Antes de ele terminar, levanto novamente a cabeça e percebo que o major está me olhando fixamente.
     - ...Sim, senhor. - responde novamente a patota de forma tíbia, intimidada com aquela ameaça velada.
      - Eu não ouvi, conscritos!
      - Sim, SENHOR!
      - Ótimo! Passo a palavra ao sargento Barreto. Bom dia e boa sorte a todos.- diz, batendo na fronte da sua boina preta, próximo ao broche com o brasão do Exército afixado nela. Os demais fardados lhe prestam continência e em seguida ele se retira.
     Boa sorte? Pelo jeito como falou, parecia até que estávamos disputando uma bolada, um carrão importado, ou ainda prestando concurso para um órgão público qualquer. Esse camarada só deveria estar brincando.
     - ...Bom dia senhores! Visto que já fui apresentado e designado pelo major, e que todas as instruções já lhes foram transmitidas, nada me resta a fazer a não ser distribuir suas matrículas. Formem quatro filas em frente ao palco, para que cada um de vocês pegue a sua. O primeiro da fila pega a sua identificação, cola-a em um local visível e volta imediatamente para o seu lugar, e assim subsequentemente, ok? - disse ele, com uma voz mais aguda do que a do major, com um leve sotaque baiano.
     Vendo que o povão começou a se ensebar muito na formação das filas, o "jagunço" começa a falar num tom bem mais alto, batendo palmas:
     - Vamos, vamos, vamos cambada! Não temos o dia todo!
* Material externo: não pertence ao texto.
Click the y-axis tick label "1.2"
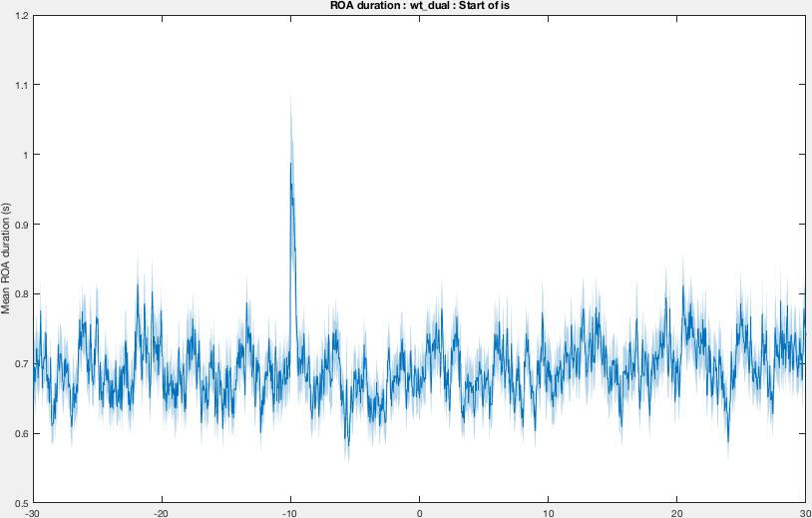 tap(22, 15)
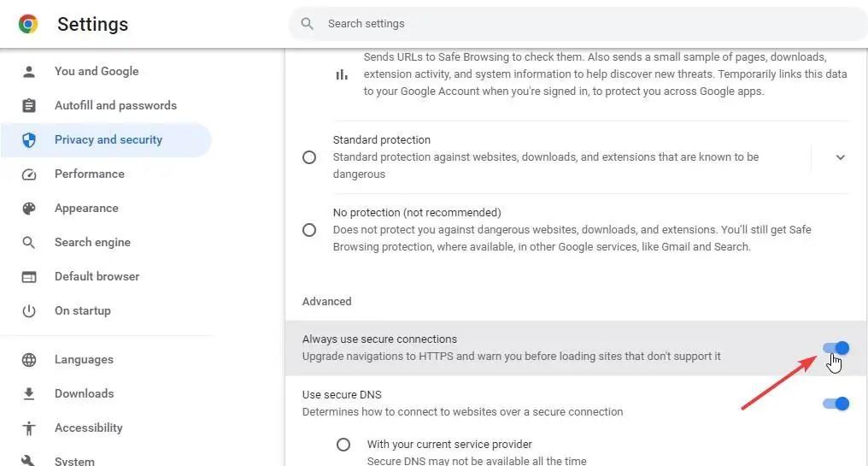Click the magnifier icon in search bar
The image size is (868, 466).
pos(308,24)

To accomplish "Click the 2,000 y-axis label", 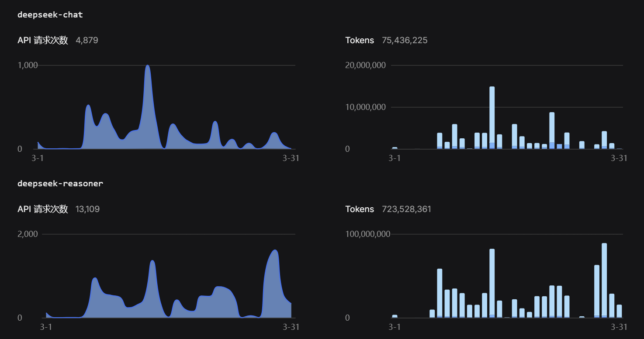I will pos(28,234).
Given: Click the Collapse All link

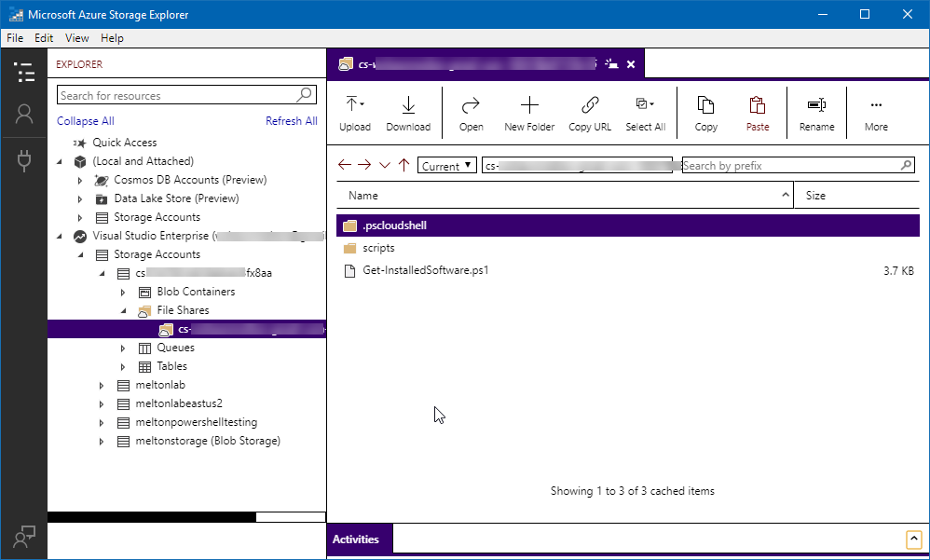Looking at the screenshot, I should pyautogui.click(x=85, y=121).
"Agora eles estão com pressa?"

     Finalmente, depois desse tanger de gado, elas foram formadas, se estendendo por entre os espaços das cadeiras do auditório. Cada um dos quatro "rajados" se posicionou diante de uma, com um rolo de adesivos numerados sequencialmente. Como eu estava sentado em uma das primeiras fileiras, fiquei na sexta posição na segunda fila, da esquerda para a direita. Em apenas uns três minutos, eu deixei de me chamar Flávio Santos Barbosa(pelo menos por aquela manhã), para ser o conscrito 049.
     Comecei a sorrir por dentro, apesar da "mijada" que tinha levado há pouco. O "49" era o soldado Didi, d'Os trapalhões, que eu adorava assistir quando guri, ali por meados da década de oitenta. Mera coincidência?
Após o término da marcação da boiada, o "jagunço" diz:
     - Atenção! Atenção, senhores! - eleva a voz, por causa de uma pequena algazarra que se formou - Tenho mais um lembrete importante: Mantenham os seus CAM's sempre à mão. Não os percam em hipótese alguma. Ele é o seu passaporte de trânsito pelas dependências do batalhão e comprovante de acesso às fases da seleção. Sem ele, não poderão sequer sair desta sala, nem participar do processo. Caso o documento seja extraviado, seu responsável será retido e encaminhado para o prédio da administração para esclarecimentos, entendido?
     - Sim, senhor! - responderam, não em uníssono, porque alguns - os esperançosos - ainda estavam se olhando, deslumbrados, como se aquela mera etiqueta numerada fosse um fardamento completo...
     - Muito bem! Agora, quero que se forme uma fila próxima à saída. Os primeiros quarenta, dirijam-se até a porta. Imediatamente. - ordenou ele.
Após esta ordem - por incrível que pareça - a macacada praticamente toda começou a se olhar outra vez, para se certificar de qual número era o seu. Num lance rápido, olhei para o "jagunço", que não conseguiu deixar de revirar os olhos, transparecendo na sua expessão mal humorada:

" Puta que o pariu...Mas que bando de moscocéfalos!"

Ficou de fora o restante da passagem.